Aveva fatto scaldare gli animi al momento della presentazione, dando luogo a proteste e gruppi di contestazione in rete, tanto da portare il legislatore a modificarne intere parti togliendo le norme più controverse. Ma ora che il Decreto Romani è stato approvato i malumori non sembrano essersi sopiti e i cambiamenti apportati vengono giudicati insufficienti.

Facciamo un po’ di chiarezza. Lo spauracchio principale era il divieto per tutti i blogger, le web-tv e i siti di pubblicare filmati online senza un’autorizzazione ministeriale. Con la versione approvata lo scorso 1 marzo, molte cose sono cambiate: cade l’obbligo di autorizzazione per i motori di ricerca, i blog, i siti tradizionali, i giornali e i siti di giochi online, cioè – come si legge nell’articolo 4 del decreto – “i servizi nei quali il contenuto audiovisivo è meramente incidentale e non ne costituisce la finalità principale”.

Dunque sembra non ci sia più alcuna traccia di tutte quelle restrizioni che si temeva potessero minare le tante realtà amatoriali attive sul web, come i blog ricchi di video autoprodotti da privati. Eppure non tutti sono convinti che il pericolo sia davvero scampato.

Alessandro Longo
, giornalista del settore, riflette su alcune frasi un po’ fumose che aprono la strada alla libera interpretazione. Non è ben chiaro chi siano i destinatari del decreto. Si legge che sono esclusi i servizi “che non sono in concorrenza con la radiodiffusione televisiva”: ma come si fa a stabilirlo? Il decreto non tocca nemmeno “i servizi consistenti nella fornitura o distribuzione di contenuti audiovisivi generati da utenti privati a fini di condivisione o di scambio nell'ambito di comunità di interesse”. Inevitabile pensare a You Tube, ma anche qui un dubbio resta: su You Tube non ci sono solo contenuti audiovisivi generati da utenti, il portale di video-sharing rientra o no fra le “vittime” del Ministro Paolo Romani?
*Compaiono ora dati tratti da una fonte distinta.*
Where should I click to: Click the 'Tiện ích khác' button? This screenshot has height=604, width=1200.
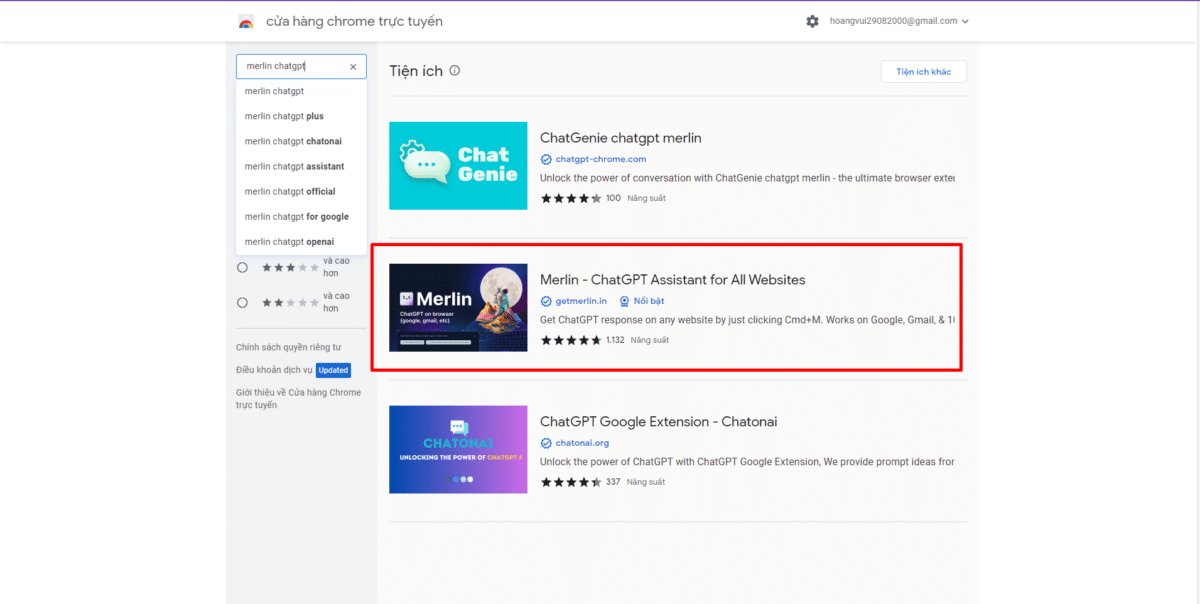[923, 72]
Le stesse domande se le pone Giuseppe Giulietti di Articolo21.info, quotidiano online per la libertà d’espressione, che sottolinea un’altra ambiguità: l’articolo 6 lascia all’Agcom, l’Autorità garante per le garanzie nelle comunicazioni, il ruolo di arbitro, di sceriffo del web. Ed ecco che ritorna il rischio di filtri e oscuramenti.

L’Associazione Italiana Internet Provider
ha divulgato un comunicato stampa per esprimere la sua preoccupazione. In termini di responsabilità, l’AIIP è sconcertata per la mancanza di riferimenti a quelle norme basilari del mondo digitale che tutelano chi fornisce l’accesso e si limita a trasportare i “pacchetti di dati”. Stando al decreto, sia l’Internet Provider che il Service Provider sono potenziali responsabili editoriali, persino in caso di violazione del diritto d’autore compiuto da terzi tramite audiovisivi.

Anche Stefano Quintarelli, esperto di tlc, sul suo blog tira in ballo la responsabilità editoriale, e in questo panorama è inevitabile pensare alla recente condanna di Google.

Lorenzo Ajello vede poca chiarezza a proposito delle sorti di YouTube. La piattaforma di video sharing più celebre del web potrebbe essere considerata come un servizio media audiovisivo a richiesta, quindi soggetto al decreto.

Mentre l’avvocato Guido Scorza teme anche per il futuro dei blog: “Un video blog di modesto successo che raccolga pubblicità e che possa considerarsi - per quantità e qualità dei contenuti - in concorrenza con la radiodiffusione televisiva, dunque, è un servizio media audiovisivo e rientra nell'ambito di applicabilità della nuova disciplina”.